I'm beat, but I have to mention one experience from the premiere that caught me totally offguard. My film, Souvenir was shown with three other short films, including Etienne Sauret and David Carrara's haunting WTC: The First 24 Hours. Sauret captured the empty shock and silence of Ground Zero, images of a time and place otherwise closed to the media, like these fragments of the Towers' trademark steel columns.
Then in Souvenir, this MIT webpage briefly flashed across the screen during the Google search. Professor Helene Lipstadt had helped students build the Reflecting Wall, a painted wooden replica of these columns, which went up within three days of the attacks.
My mind went immediately to the the WTC proposal put forward yesterday by Richard Meier, Charles Gwathmey, Steven Holl, and Peter Eisenman.
There's no mention of such a reference at all in either their presentation or their written proposal. Instead, they refer to "a new typology in the tradition of innovative skyscraper design...quiet abstraction...screens of presence and absence...[and] interlaced fingers of protective hands." So this "Dream Team" never imagined their proposal for rebuilding closely references the wreckage of the Twin Towers? You must be dreaming.
In September, Eisenman contributed a design for office buildings on West Street (facing Ground Zero) to NY Times critic Herbert Muschamp' ambitious exercise, "Don't Rebuild.
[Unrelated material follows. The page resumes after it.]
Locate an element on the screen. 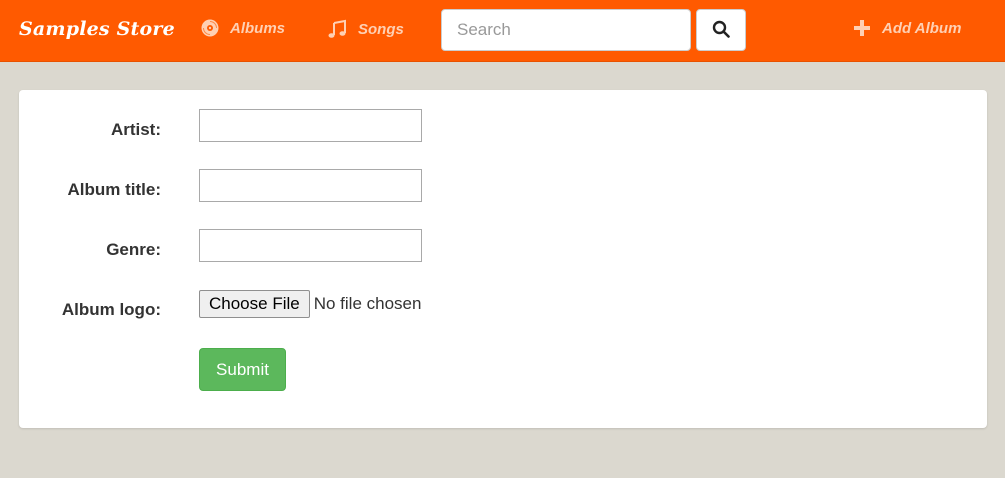 This screenshot has width=1005, height=478. nav-link-albums: Albums is located at coordinates (243, 28).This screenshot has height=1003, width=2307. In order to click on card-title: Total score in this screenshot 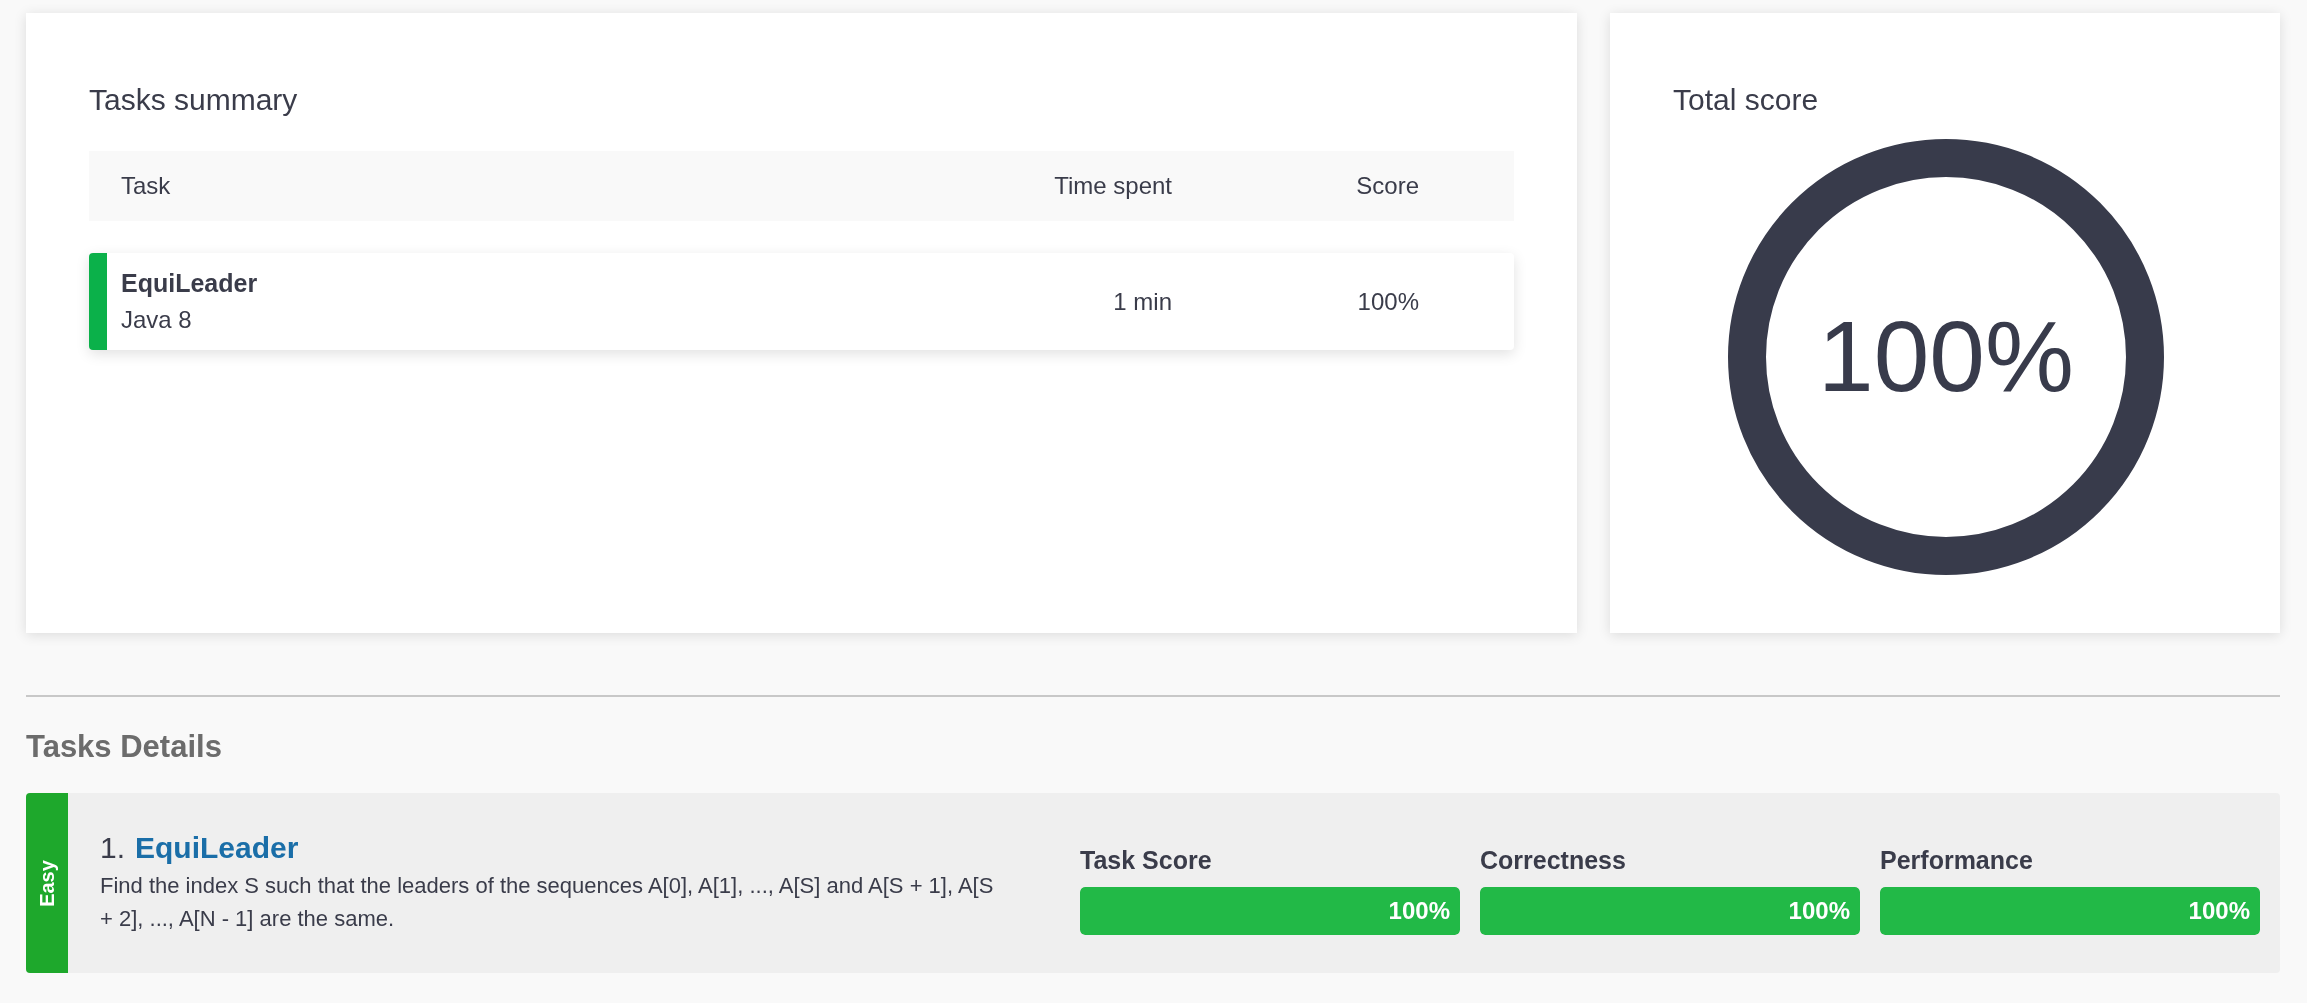, I will do `click(1746, 100)`.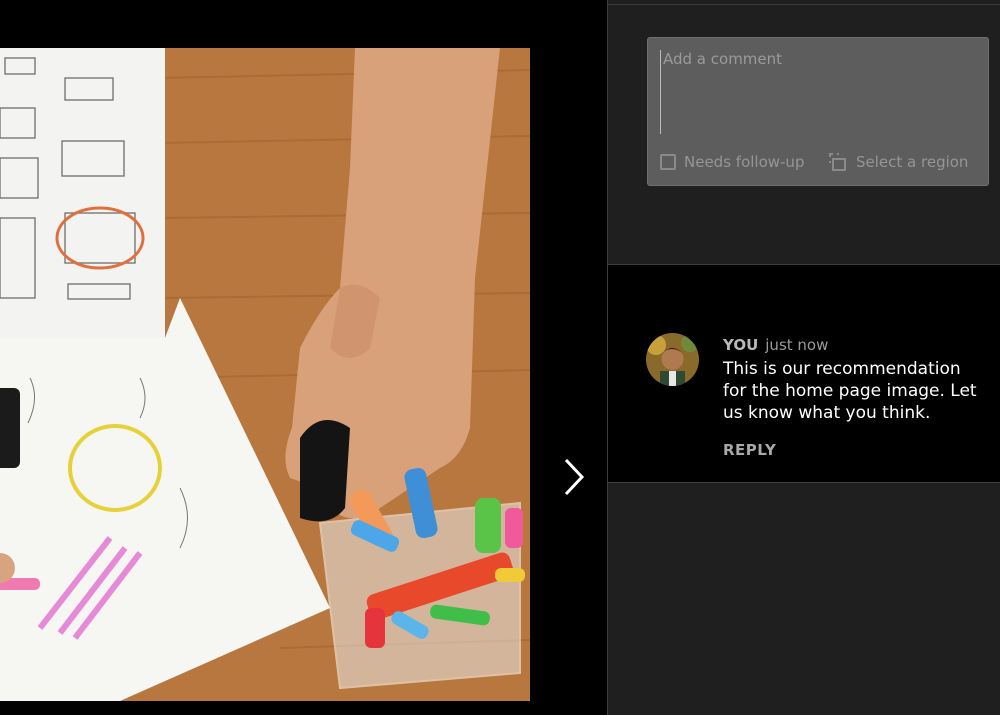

Reimagine.". In the Magazine's Flash presentation, Eisenman describes the buildings:
You get the effect of ...a moment of frozen time, where the buildings are collapsing, and what we tried to do was record in the buildings that moment, a moment of impact on the surrounding buildings that would be recorded as part of the memorial.Even though they avoid mentioning it, the "Dream Team" has proposed to freeze a different moment in time, the first 24 hours.
Post Script: A reader (from Eisenman's Yale, by the way) pointed out another connection, one that I didn't make yesterday: the formal similarities to Steven Holl's just-finished building, a dorm at MIT.